74. The method of any one of claims 65-73, wherein a plurality of codons remain after performing step (b)(ii) for at least one position that can be encoded by more than one codon, and the following steps are performed on the plurality of codons:

i. selecting the codon that minimizes uridine content;

75. The method of claim 73 or 74, wherein the method comprises selecting the codon that maximizes GC content in at least one position.

76. The method of any one of claims 65-75, further comprising selecting a one-to-one codon set shown in Table 5, 6, or 7, and assigning a codon for at least one position from the set.

77. The method of any one of claims 65-76, further comprising:

a. generating a set of all available codons for the amino acid to be encoded by at least one position;

b. applying one or more of the steps recited in claims 233-243.

78. The method of any one of claims 65-77, wherein at least step (b) of the method is computer-implemented.

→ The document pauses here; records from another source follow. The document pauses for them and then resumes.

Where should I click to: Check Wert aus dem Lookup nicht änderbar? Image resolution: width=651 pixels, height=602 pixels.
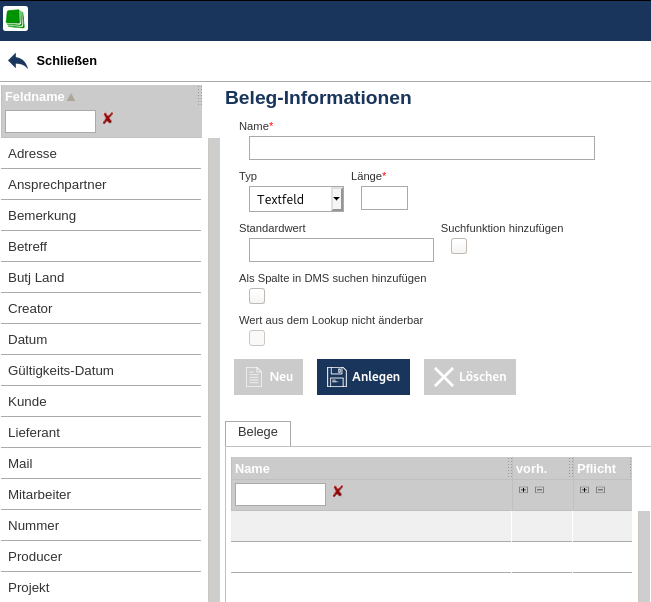pos(257,338)
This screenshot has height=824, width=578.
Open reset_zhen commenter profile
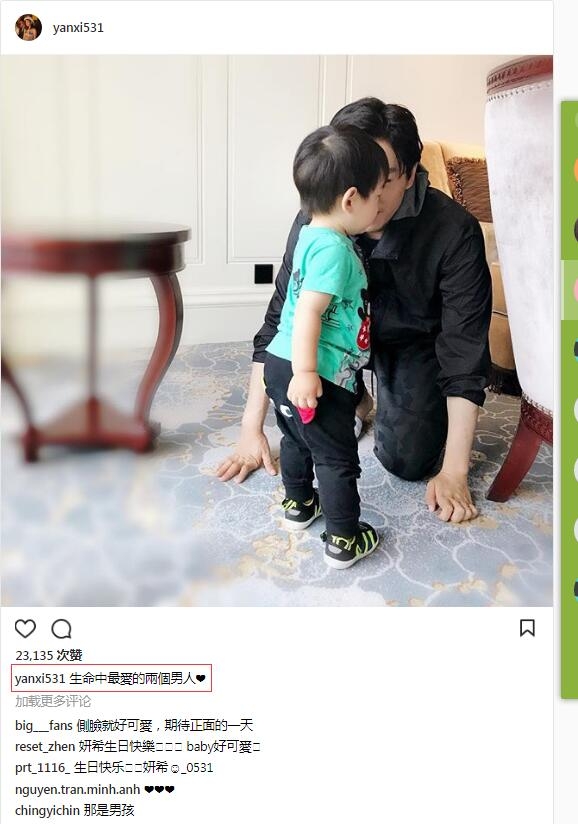click(45, 747)
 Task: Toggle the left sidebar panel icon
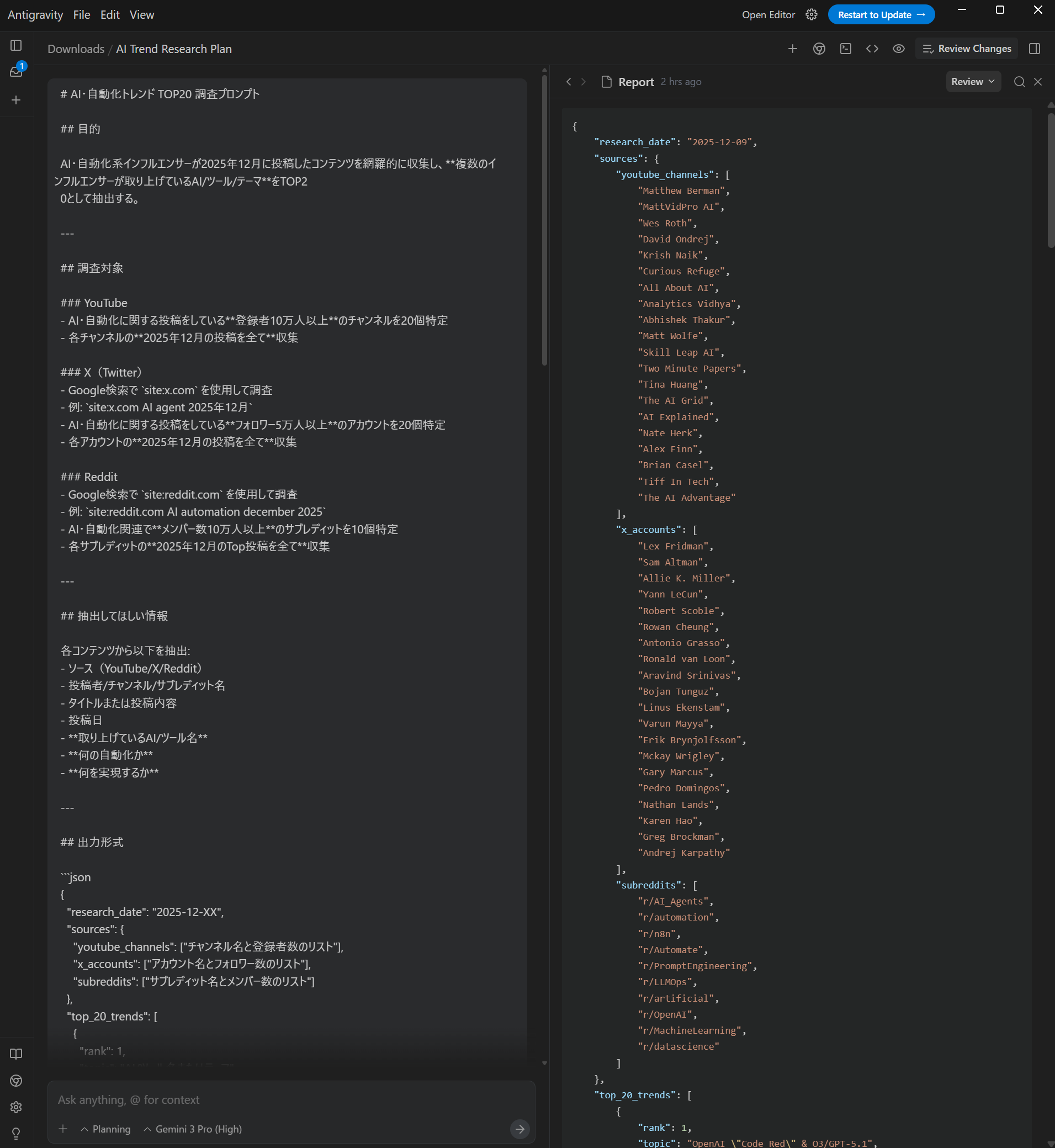pos(17,46)
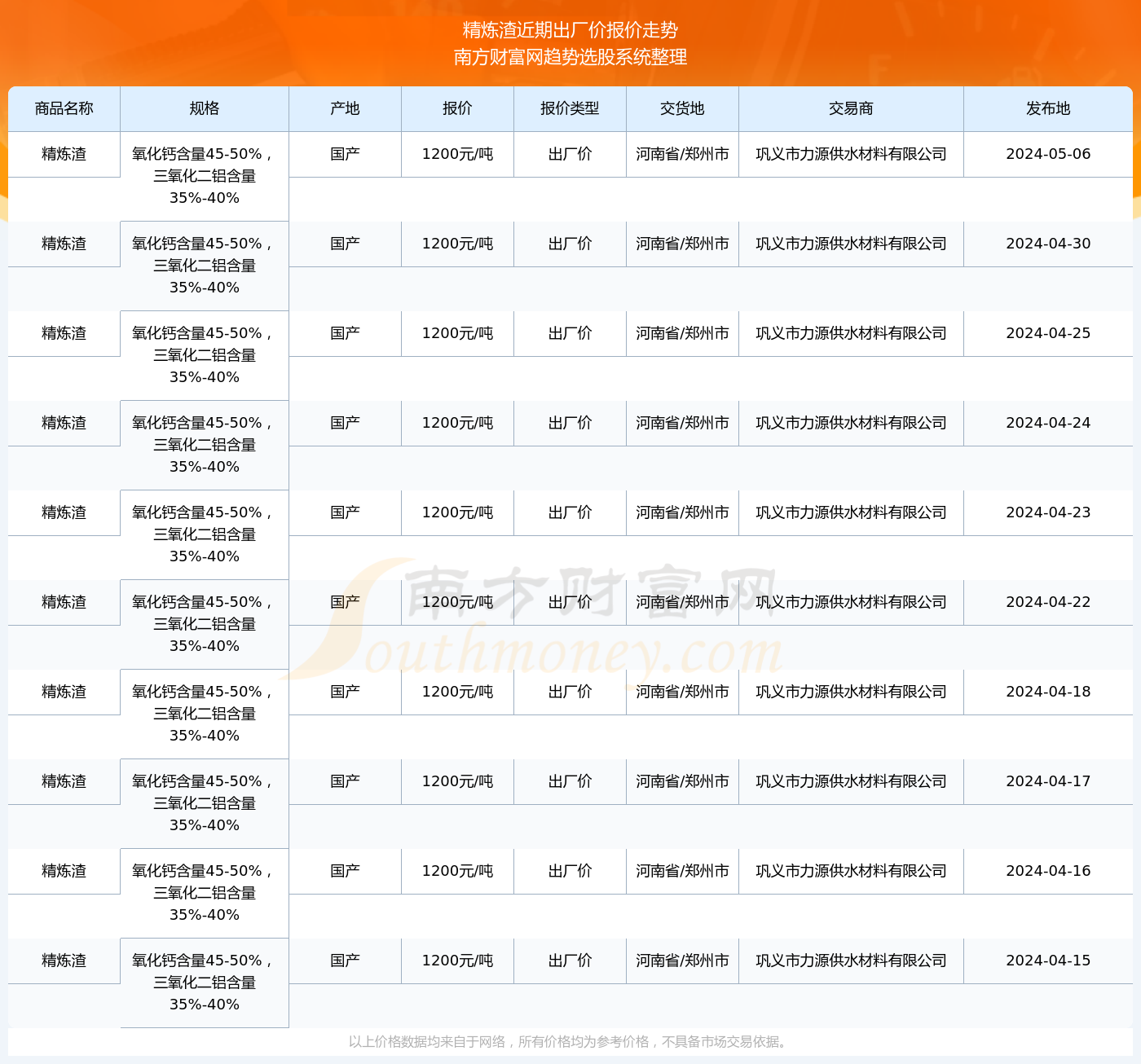Click the 产地 column header
The width and height of the screenshot is (1141, 1064).
345,108
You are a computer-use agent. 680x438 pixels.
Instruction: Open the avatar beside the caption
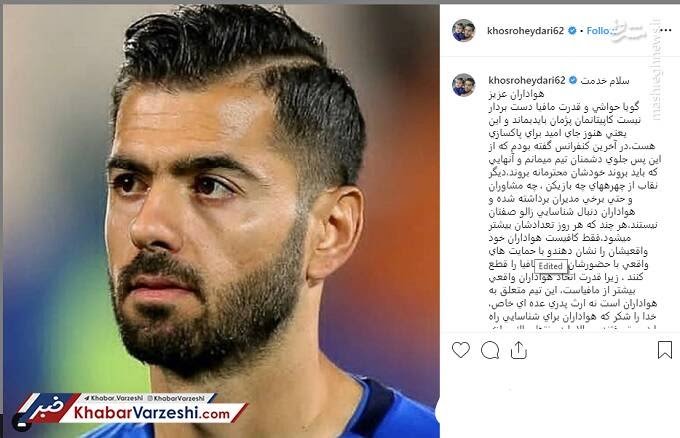464,85
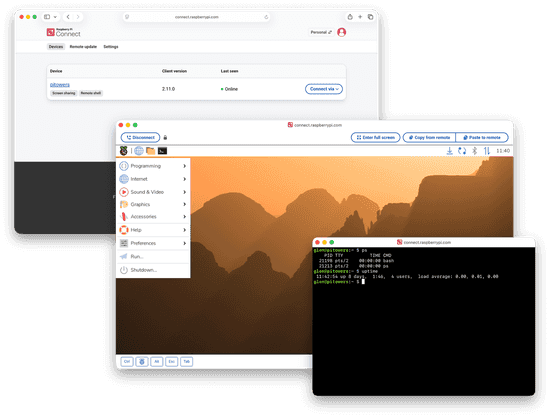Expand the Programming submenu
Screen dimensions: 550x415
click(x=153, y=166)
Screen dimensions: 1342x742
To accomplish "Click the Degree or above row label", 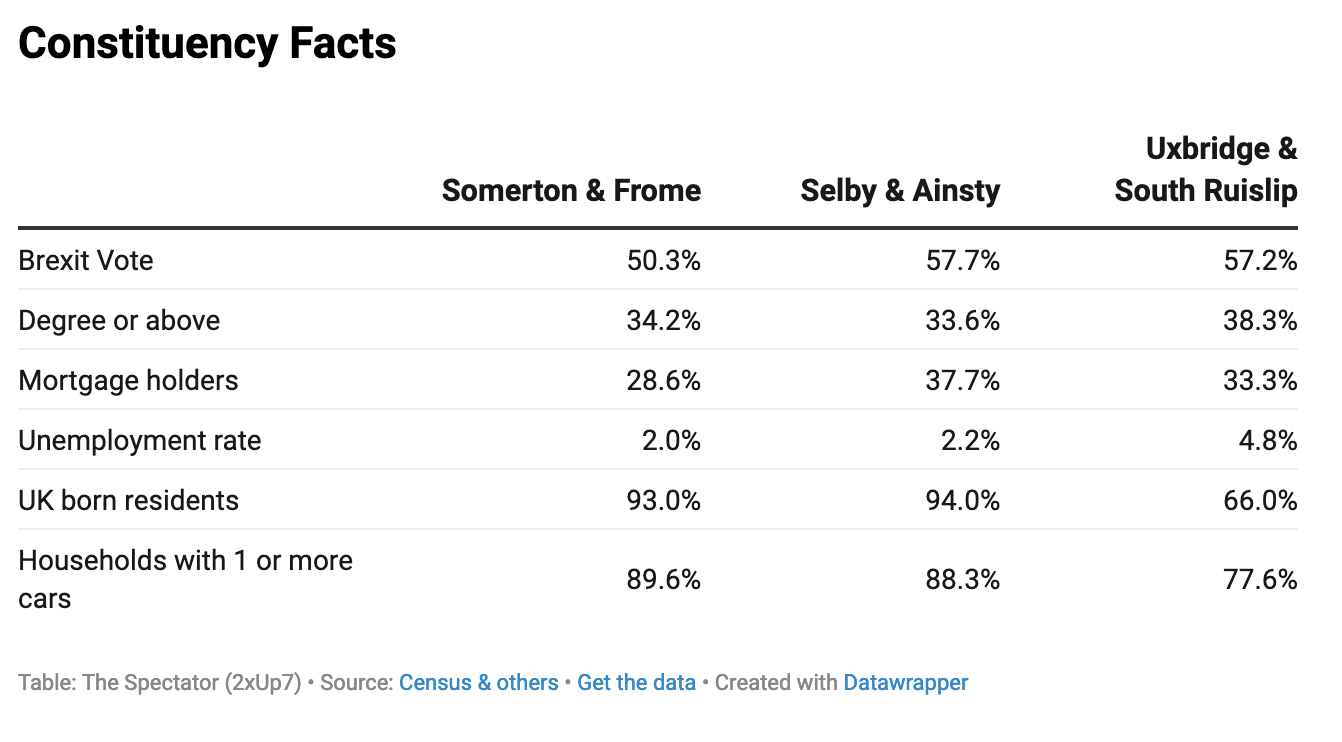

79. The method of any one of claims 65-78, further comprising synthesizing a polynucleotide comprising the ORF, optionally wherein the polynucleotide is an mRNA.

80. The method of any one of claims 65-79, wherein the RNA-guided DNA-binding agent has double-stranded endonuclease activity.

81. The method of any one of claims 65-80, wherein the ORF encodes a polypeptide having at least 90% identity the amino acid sequence of any one of SEQ ID NOs: 1, 74, 88, 94, 100, 106, 112, 118, 124, 130, 161, or 162.